Philadelphia chromosome-like (Ph-like) is a high-risk subtype of Acute Lymphoblastic Leukemia (ALL) that lacks the expression of the BCR-ABL1 (Breakpoint cluster region-Abelson oncogene) fusion gene, typically found in Ph-positive ALL, yet exhibits similar clinical behavior. The Ph-like subtype accounts for 18-25% of worldwide cases in young adults, with males from 21 to 29 age group being the most affected. There is no official registry of the incidence of Ph-like translocation but there's documentation of positive cases among White, African-American and Asian populations, especially in children. Particularly, Ph-like subtype which is also present in Hispanic adults is characterized by chemo-resistance to therapy leading to higher relapse rates and overall poorer survival compared to other ALL diagnoses. Ph-like ALL is characterized by molecular alterations affecting B cell proliferation, differentiation and cell cycle regulation. These include fusion translocations involving the ABL1 gene with a variety of partner genes such as RANBP2-ABL1. The resulting chimeric proteins exhibit enhanced tyrosine kinase activity, disrupting normal signaling pathways by up regulating the mitogen-activate protein kinase (MAPK) and the phosphoinositide 3-kinase (PI3K) pathways. Additionally, CRLF2 rearrangements and alterations in JAK2, EPOR, FLTS, NTRK3 and RAS genes are commonly found in Ph-like ALL. This case describes a Ph-like ALL patient in Ecuador, the first reported instance in the country.

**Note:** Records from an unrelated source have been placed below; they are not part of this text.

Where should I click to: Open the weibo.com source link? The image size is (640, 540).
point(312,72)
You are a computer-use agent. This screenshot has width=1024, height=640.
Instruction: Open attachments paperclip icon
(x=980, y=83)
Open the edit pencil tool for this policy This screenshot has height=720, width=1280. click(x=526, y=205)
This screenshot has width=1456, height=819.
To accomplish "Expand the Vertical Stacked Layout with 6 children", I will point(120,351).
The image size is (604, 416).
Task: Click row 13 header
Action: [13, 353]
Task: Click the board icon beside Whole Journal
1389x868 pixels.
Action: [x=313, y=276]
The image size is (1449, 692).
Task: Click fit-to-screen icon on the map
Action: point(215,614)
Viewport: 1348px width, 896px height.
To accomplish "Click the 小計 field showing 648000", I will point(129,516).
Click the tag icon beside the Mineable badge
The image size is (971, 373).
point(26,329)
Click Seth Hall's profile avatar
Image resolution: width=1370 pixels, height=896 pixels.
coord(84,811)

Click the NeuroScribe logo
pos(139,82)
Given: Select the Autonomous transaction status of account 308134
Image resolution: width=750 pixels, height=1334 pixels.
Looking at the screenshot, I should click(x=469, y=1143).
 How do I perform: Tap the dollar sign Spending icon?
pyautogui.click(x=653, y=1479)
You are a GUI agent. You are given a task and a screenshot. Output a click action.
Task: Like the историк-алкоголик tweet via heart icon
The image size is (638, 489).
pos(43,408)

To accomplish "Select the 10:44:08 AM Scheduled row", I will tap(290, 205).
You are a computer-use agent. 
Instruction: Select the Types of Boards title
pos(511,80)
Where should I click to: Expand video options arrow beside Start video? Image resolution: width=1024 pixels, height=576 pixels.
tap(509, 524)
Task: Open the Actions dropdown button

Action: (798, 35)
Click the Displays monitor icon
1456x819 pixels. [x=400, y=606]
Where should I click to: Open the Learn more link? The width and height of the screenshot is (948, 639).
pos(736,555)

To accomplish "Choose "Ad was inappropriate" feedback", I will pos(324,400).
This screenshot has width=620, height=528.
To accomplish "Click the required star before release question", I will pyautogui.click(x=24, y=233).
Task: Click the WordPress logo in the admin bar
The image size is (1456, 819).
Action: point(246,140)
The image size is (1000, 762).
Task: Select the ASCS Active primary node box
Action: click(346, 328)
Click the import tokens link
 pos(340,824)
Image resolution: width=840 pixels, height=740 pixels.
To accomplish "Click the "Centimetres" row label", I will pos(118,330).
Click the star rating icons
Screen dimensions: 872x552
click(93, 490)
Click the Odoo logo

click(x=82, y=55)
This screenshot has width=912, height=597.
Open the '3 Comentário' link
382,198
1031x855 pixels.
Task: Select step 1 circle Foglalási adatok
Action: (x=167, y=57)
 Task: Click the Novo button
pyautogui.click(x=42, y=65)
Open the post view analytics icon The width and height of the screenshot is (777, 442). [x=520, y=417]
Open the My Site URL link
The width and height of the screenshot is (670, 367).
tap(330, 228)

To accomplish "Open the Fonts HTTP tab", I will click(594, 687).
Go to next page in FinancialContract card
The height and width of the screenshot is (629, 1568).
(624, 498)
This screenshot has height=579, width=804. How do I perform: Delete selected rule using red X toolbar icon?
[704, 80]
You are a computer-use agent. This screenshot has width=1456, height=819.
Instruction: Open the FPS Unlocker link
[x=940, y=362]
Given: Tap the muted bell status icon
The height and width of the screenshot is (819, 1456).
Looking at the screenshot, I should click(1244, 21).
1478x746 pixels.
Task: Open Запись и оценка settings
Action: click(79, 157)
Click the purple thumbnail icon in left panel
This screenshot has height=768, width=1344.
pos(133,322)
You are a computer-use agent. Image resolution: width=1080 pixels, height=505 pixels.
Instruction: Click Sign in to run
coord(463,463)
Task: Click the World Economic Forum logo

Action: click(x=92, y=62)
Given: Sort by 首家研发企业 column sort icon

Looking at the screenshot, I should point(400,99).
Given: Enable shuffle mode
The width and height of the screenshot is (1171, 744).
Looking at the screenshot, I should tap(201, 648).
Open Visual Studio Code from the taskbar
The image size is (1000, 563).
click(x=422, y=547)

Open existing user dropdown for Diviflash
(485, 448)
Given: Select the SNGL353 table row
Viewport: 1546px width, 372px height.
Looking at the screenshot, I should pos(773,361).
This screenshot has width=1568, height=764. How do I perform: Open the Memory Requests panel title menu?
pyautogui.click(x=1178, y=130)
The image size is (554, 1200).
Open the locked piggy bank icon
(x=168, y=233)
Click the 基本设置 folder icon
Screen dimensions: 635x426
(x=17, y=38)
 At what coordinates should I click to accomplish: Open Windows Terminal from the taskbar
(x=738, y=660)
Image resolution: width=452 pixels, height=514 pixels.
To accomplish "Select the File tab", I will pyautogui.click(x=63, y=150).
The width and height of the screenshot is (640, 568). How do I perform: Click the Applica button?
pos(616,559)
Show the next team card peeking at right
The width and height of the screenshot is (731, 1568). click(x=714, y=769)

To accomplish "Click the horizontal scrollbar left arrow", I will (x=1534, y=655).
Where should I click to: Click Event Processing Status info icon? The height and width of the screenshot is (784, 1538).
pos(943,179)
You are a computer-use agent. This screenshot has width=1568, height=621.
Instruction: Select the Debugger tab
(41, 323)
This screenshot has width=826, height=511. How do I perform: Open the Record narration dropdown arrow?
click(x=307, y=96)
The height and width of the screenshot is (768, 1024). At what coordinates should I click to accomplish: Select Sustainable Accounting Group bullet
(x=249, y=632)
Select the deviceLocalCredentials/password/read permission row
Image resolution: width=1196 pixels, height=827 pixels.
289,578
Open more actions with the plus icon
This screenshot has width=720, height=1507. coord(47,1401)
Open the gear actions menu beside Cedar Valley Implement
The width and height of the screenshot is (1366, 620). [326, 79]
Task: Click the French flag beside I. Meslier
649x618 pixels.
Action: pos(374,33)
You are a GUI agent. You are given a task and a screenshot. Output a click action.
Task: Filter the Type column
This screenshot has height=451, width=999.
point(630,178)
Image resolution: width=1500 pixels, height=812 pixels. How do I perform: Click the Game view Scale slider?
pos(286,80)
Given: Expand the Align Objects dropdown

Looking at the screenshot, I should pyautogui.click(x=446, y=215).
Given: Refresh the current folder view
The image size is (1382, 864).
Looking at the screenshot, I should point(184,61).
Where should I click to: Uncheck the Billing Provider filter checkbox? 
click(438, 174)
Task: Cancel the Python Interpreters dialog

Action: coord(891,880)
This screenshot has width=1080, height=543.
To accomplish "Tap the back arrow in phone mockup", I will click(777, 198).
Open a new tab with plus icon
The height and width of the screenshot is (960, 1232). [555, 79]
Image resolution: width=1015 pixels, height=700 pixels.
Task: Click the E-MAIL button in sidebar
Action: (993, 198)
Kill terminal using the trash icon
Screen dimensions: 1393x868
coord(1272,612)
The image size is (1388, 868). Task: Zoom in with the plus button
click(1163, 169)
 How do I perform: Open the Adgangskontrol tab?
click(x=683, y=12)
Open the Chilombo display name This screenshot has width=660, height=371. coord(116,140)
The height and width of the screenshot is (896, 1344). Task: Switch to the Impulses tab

Identifying Ph-like ALL is challenging due to varying diagnostic method sensitivities. Thus, we employed next generation sequencing (NGS) to analyze DNA and RNA extracted from the patient's bone marrow. DNA and RNA quantification were performed by spectrophotometry (nanodrop) and fluorometric methods (Qubit). Then, using the Ampliseq Myeloid panel, we assessed the presence of hotspot genes of higher oncological risk (n=23), complete exonic genes sequencing (n=17) and RNA fusion initiator genes (n=29) of clinical relevance. This process began with the retrotranscription of the RNA sample to obtain cDNA, followed by amplification of cDNA and DNA targets included in the panel. Then the amplicons were partially digested to allow the index ligation (i7 and i5). Afterwards, the libraries were amplified to achieve an optimal concentration. As a quality control step, a fragment analysis was performed using capillary electrophoresis. We obtained DNA library fragments between 200 and 550 bp and cDNA library fragments between 181 and 373 bp as expected, according to the panel instructive. Finally, the libraries were quantified, denatured, diluted and pooled to reach a final concentration of 8pM to analyze in Miseq Illumina sequencer. The bioinformatic analysis was performed in Franklin platform by Geenox revealing the presence of the RANBP2/ABL1 fusion transcript as a result of translocation at exon 18 of RANBP2 and exon 2 of ABL1 t(2;9)(q12;q34). This finding was classified as a TIER 1 in a 21 male patient with ALL, which event is concordant with the diagnosis and relapse situation of the patient (central nervous system and testicular compromised). These types of fusions only involving the ABL1 gene without BCR are kinase activators, typically distinctive of Ph-like ALL. ABL1 is considered as the key partner that defines the functional/oncogenic effects of the fusion protein. Our findings reveal the first Ph-Like ALL case documented in Ecuador, highlighting the importance of molecular analysis with vanguard technology as NGS to define a true diagnosis in order to stratify risk and apply targeted therapy in the management of Ph-like ALL patients.

Disclosures

No relevant conflicts of interest to declare.